Start of Text provided

Harman Kardon AVR-330, review

October 20, 2004

avr-330In the interest of full disclosure, I used to think Harman Kardon, for lack of a better word, sucked. This goes back to the days when they were still in their “Taiwanese phase”, sometime back in the early 90’s. It had a cheap plasticy, light feel and just didn’t inspire me much. In those days we were a Marantz dealer and at the time Marantz had solid, heavy, good sounding receivers, with black brushed metal faceplates. Obviously both brands have grown, but in all honesty it’s been a long, long time since I took a look at any piece of Harman gear. Well, I’m glad I got off my high horse and gave them another look. This review has been a real eye opener for me, not only in terms of how surround receivers have changed in the last few years, but in how Harman has matured into a viable product range.

The Harman Kardon AVR-330 is a seven channel Dolby Digital EX /DTS-ES surround receiver. The power rating is 55 watts per channel, however this seems to be a conservative rating as it seemed to drive my speakers, as well as receivers rated at nearly twice as much. The receiver also has two in one out component video switching and multi room capability. I won’t spend a lot of time discussing every last button and mode, as many of these bells and whistles may look good on paper, but rarely get used once the newness has worn off.

End of Text provided

Given request:
According to the receiver review, what is the stated power rating of the Harman Kardon AVR-330?

Start of Dataset records

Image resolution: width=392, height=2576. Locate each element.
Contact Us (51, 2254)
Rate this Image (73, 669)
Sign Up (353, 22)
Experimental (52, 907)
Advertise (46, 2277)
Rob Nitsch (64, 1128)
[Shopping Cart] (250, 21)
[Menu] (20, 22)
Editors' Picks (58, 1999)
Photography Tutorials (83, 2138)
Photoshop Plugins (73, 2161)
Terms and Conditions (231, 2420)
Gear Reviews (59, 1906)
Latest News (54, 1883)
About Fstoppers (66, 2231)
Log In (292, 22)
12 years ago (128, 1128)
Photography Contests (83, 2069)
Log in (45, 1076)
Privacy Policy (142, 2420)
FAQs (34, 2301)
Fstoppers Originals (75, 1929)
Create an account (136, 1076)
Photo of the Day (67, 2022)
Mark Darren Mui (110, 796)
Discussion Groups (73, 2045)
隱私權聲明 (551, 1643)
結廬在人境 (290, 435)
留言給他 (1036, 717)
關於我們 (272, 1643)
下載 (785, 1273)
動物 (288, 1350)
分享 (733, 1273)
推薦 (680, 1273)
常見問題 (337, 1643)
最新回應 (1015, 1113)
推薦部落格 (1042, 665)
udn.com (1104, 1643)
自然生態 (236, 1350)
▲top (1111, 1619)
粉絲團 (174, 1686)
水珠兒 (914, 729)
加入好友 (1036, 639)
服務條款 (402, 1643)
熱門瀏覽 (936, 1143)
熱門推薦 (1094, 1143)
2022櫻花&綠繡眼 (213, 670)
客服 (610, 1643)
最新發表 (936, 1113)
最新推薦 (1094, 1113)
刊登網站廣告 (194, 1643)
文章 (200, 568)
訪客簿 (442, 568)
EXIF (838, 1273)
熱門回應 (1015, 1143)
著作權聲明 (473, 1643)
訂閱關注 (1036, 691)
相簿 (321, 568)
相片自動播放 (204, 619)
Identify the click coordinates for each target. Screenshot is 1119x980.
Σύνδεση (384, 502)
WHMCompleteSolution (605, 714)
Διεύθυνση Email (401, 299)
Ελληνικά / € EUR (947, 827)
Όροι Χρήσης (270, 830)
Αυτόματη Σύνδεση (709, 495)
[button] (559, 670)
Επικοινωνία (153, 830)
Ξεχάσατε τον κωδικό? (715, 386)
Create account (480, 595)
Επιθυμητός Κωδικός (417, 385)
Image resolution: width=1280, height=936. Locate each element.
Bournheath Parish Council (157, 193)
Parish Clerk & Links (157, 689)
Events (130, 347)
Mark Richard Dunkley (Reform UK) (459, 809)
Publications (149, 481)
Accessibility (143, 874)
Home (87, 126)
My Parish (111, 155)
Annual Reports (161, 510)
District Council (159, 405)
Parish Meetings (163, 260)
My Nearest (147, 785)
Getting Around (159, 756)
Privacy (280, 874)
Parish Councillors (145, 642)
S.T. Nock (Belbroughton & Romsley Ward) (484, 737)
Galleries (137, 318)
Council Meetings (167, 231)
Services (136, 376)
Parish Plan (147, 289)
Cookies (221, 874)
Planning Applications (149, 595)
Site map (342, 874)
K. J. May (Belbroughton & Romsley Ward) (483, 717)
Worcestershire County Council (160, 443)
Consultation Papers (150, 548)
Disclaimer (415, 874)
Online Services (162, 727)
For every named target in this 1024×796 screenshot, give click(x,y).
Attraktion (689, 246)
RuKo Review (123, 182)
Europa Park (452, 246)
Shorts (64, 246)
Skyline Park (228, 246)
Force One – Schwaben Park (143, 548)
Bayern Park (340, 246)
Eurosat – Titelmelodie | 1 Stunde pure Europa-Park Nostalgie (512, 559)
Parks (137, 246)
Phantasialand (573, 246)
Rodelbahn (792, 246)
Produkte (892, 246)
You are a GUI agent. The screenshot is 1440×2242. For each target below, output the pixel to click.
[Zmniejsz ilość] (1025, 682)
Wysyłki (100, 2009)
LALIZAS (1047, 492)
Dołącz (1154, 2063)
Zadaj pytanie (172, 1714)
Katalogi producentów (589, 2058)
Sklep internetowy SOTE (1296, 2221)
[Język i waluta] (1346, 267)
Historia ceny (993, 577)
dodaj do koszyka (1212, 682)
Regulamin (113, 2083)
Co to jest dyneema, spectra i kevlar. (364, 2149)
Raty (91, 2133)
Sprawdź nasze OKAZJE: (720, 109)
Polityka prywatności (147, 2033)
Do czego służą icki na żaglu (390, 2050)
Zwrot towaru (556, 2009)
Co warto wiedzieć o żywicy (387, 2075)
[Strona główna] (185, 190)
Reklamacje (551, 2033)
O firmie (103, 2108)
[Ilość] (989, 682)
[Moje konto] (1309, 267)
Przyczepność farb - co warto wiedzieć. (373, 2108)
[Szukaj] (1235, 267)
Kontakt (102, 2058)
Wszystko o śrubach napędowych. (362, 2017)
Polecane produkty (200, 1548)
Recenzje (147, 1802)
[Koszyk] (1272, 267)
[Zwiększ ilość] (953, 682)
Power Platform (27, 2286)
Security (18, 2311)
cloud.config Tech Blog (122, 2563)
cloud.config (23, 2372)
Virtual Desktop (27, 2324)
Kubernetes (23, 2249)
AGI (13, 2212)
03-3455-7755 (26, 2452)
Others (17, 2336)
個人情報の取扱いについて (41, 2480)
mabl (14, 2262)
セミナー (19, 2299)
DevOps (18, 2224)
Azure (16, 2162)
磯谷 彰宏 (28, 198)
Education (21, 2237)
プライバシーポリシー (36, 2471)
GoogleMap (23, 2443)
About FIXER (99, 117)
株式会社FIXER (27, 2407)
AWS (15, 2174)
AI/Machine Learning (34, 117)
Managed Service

End of Dataset records

Exercise solution:
55 watts per channel.